Una ricostruzione fotografica del viso del sicario è confusa fra i primi atti compiuti dalla polizia sul luogo dell’esecuzione, senza una nota o una spiegazione. È un fotofit appiccicato alla polvere di un fascicolo aperto il 6 gennaio del 1980, giorno della morte di un uomo che voleva cambiare la Sicilia e che si è spento fra le braccia del fratello diventato molto tempo dopo Capo dello Stato.

Lo scoop della Repubblica potrebbe essere interessante. Peccato che poi si perda in un dettaglio non secondario. Perché l’avvocato della famiglia Mattarella, Francesco Crescimanno, intervistato da Attilio Bolzoni, si produce in un lapsus clamoroso : “Io continuo a credere che il killer del presidente fosse Cristiano Fioravanti, anche il giudice Falcone non aveva dubbi. Ma Fioravanti è stato assolto.
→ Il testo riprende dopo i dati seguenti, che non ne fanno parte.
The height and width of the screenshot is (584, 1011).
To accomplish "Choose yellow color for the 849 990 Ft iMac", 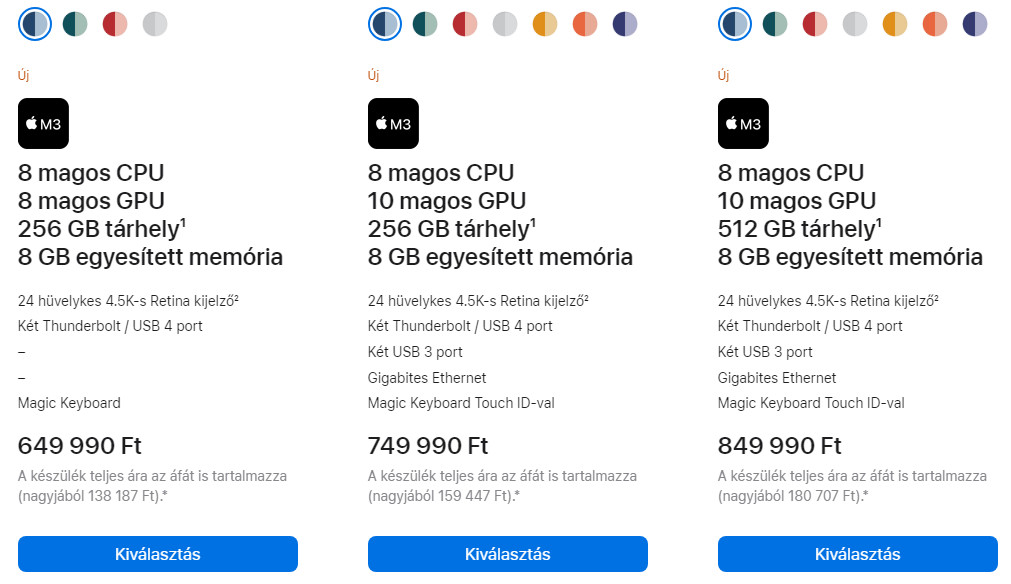I will coord(895,24).
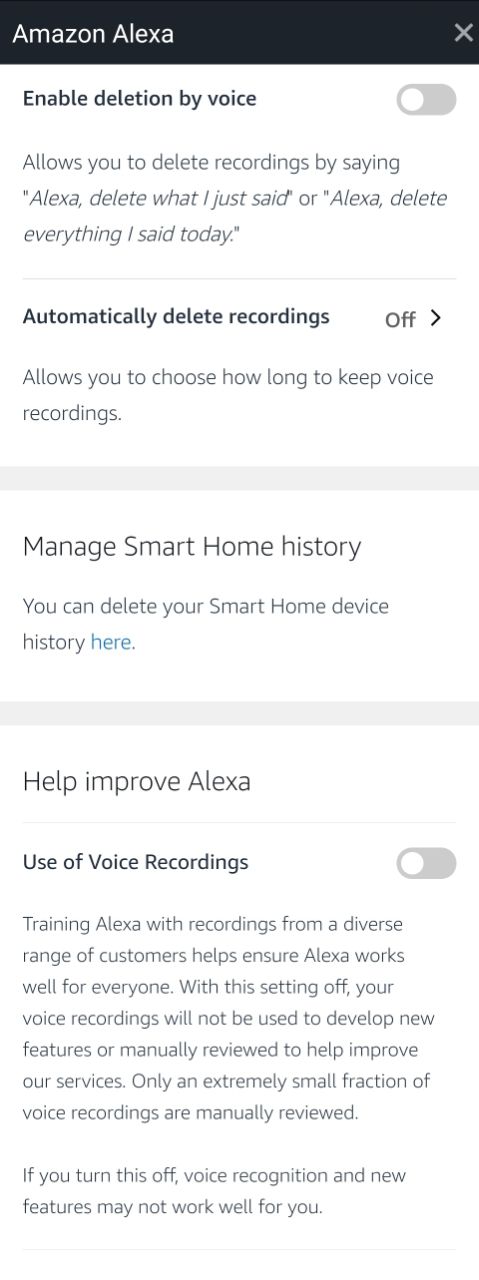Tap the Help improve Alexa heading
Image resolution: width=479 pixels, height=1280 pixels.
click(136, 781)
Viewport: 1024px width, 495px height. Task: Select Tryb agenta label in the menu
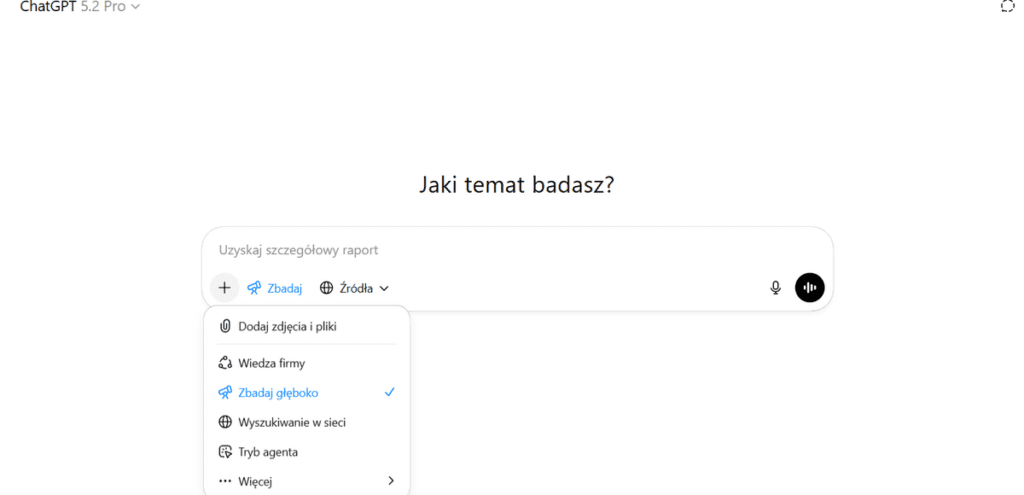coord(268,452)
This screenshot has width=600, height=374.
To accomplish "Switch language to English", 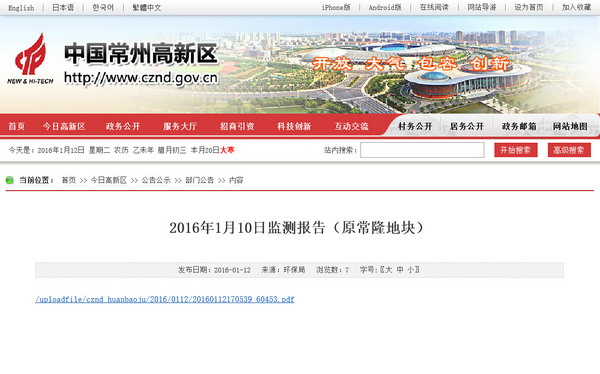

Però, questo caso non può restare irrisolto: si potrebbe tornare a indagare sui depistaggi, per comprendere il coacervo di interessi, fra mafia e ambienti della destra eversiva, che probabilmente maturarono attorno alla morte di Piersanti Mattarella”. Perché Cristiano non è il “colpevole designato”, ma il principale teste d’accusa. Ce lo racconta, sempre sulle pagine di La Repubblica, nello scorso mese di febbraio, Corrado Zunino:

Cristiano Fioravanti, fratello minore di Giusva, a diversi pm (di Rovigo, Bologna, Firenze, Roma e Palermo) e in diversi interrogatori sempre più sofferti a partire 1982 dirà: “Mio fratello ha commesso un omicidio politico a Palermo, in presenza della moglie del politico, tra gennaio e marzo 1980”. Dettaglierà: “Mio fratello e Gilberto Cavallini hanno fatto quell’omicidio per ottenere favori per l’evasione di Concutelli dal carcere dell’Ucciardone”. Infine, liberandosi: “È stato Valerio a dirmi che avevano ucciso un politico siciliano… C’è stata una riunione in casa di Ciccio Mangiameli, insegnante, Terza posizione, cui aveva partecipato uno della Regione Sicilia che aveva dato le dritte”. Nelle sue testimonianze a cascata Fioravanti il minore allargherà le responsabilità: “In quello stesso periodo impegnato a Palermo nel piano di evasione di Concutelli c’era Massimo Carminati, amico di mio fratello, e dunque il gruppo della Magliana al quale era collegato”.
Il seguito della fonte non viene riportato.